Clubs to consider salary cap
English Football League clubs have discussed introducing salary caps after the penalty imposed on Saracens last month for breaching Premiership Rugby’s wage limit.
Rick Parry, the new EFL chairman, said the decision to dock 35 points from rugby’s English and European champions – and fine them £5.4million – had been monitored by sides who doubted the enforceability of such sanctions.
The demise of Bury and plight of several other EFL clubs had provoked calls for a salary cap and the governing body revealed yesterday it had set up a working group of Championship clubs to review the current financial rules.

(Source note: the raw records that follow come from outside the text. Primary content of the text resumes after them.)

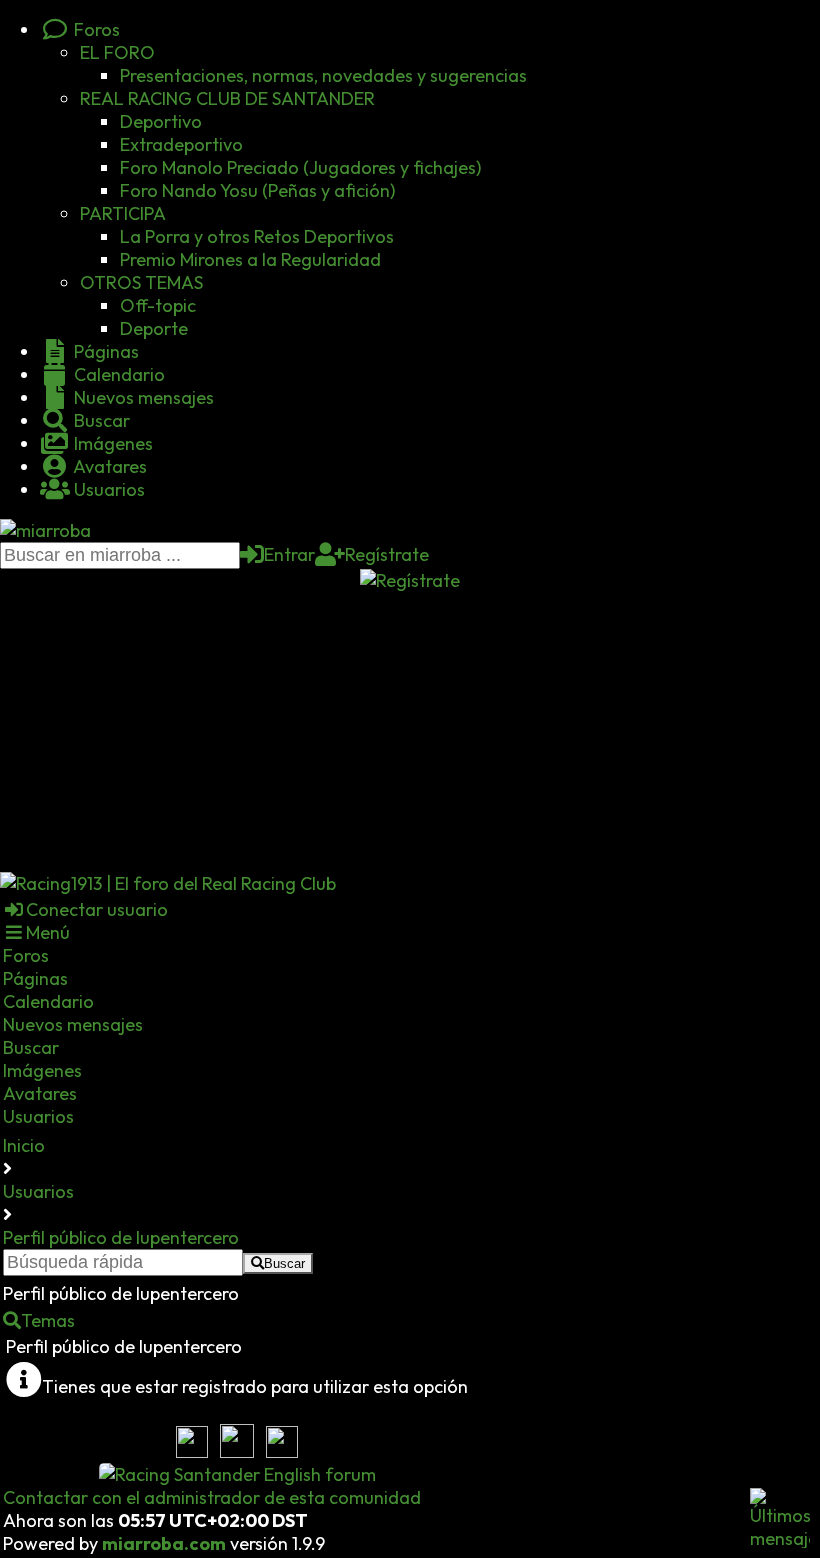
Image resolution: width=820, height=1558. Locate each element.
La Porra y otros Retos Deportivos (257, 236)
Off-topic (158, 305)
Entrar (289, 554)
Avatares (108, 466)
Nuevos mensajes (142, 397)
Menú (48, 932)
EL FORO (117, 52)
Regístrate (387, 554)
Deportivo (161, 121)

Existing Championship regulations govern overall losses rather than expenditure, unlike those for League One and League Two, which ban sides from spending more than a certain percentage of their turnover on wages.

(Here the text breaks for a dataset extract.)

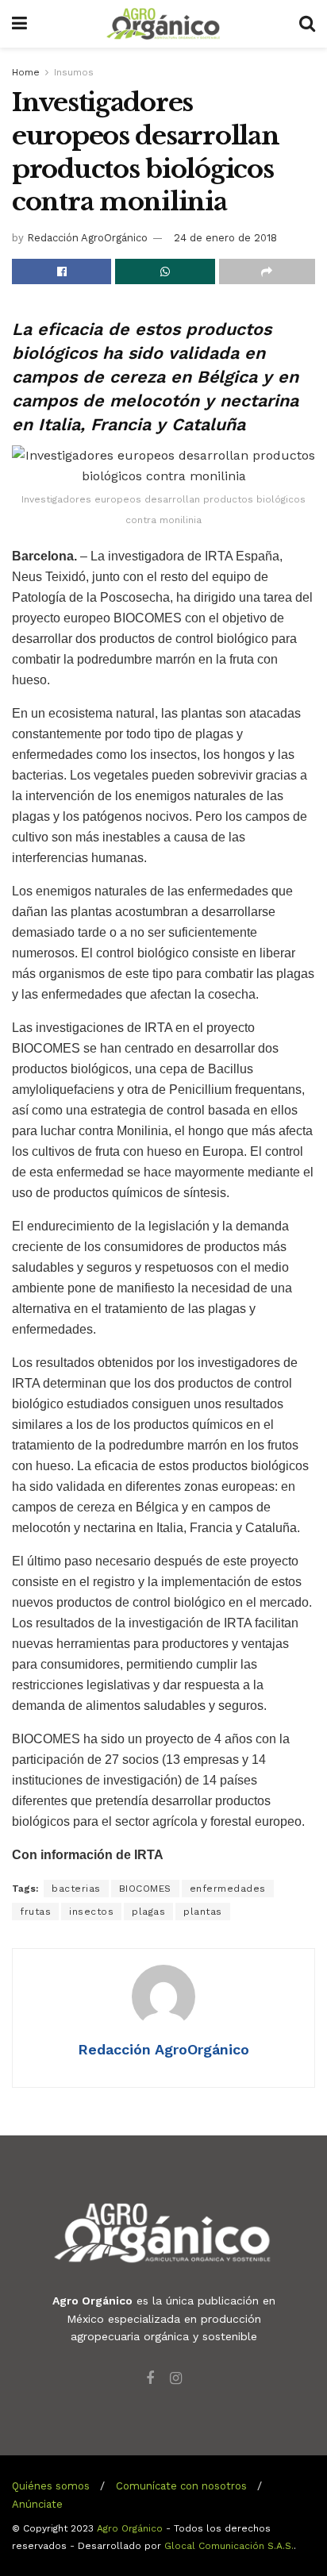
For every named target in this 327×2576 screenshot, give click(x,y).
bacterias (76, 1888)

On a competition-wide salary cap, Parry said: “Saracens’ decision says, ‘Well it must be lawful because it is something they have enforced’. We always felt it was something that couldn’t be explored. I’ve heard clubs say maybe what we have is too complex and we should concentrate on the issue we are all concerned about, which is wage costs – but to say that’s the majority view or something likely to happen is way off the mark.”
Parry also confirmed new rules to punish clubs for failing to pay wages were under consideration after Macclesfield became the latest side to do so, forcing the postponement of their match against Crewe Alexandra last Saturday.
“There’s an attitude where if people don’t pay wages on time, they need to be punished because those who are doing it the right way need to be supported,” he said.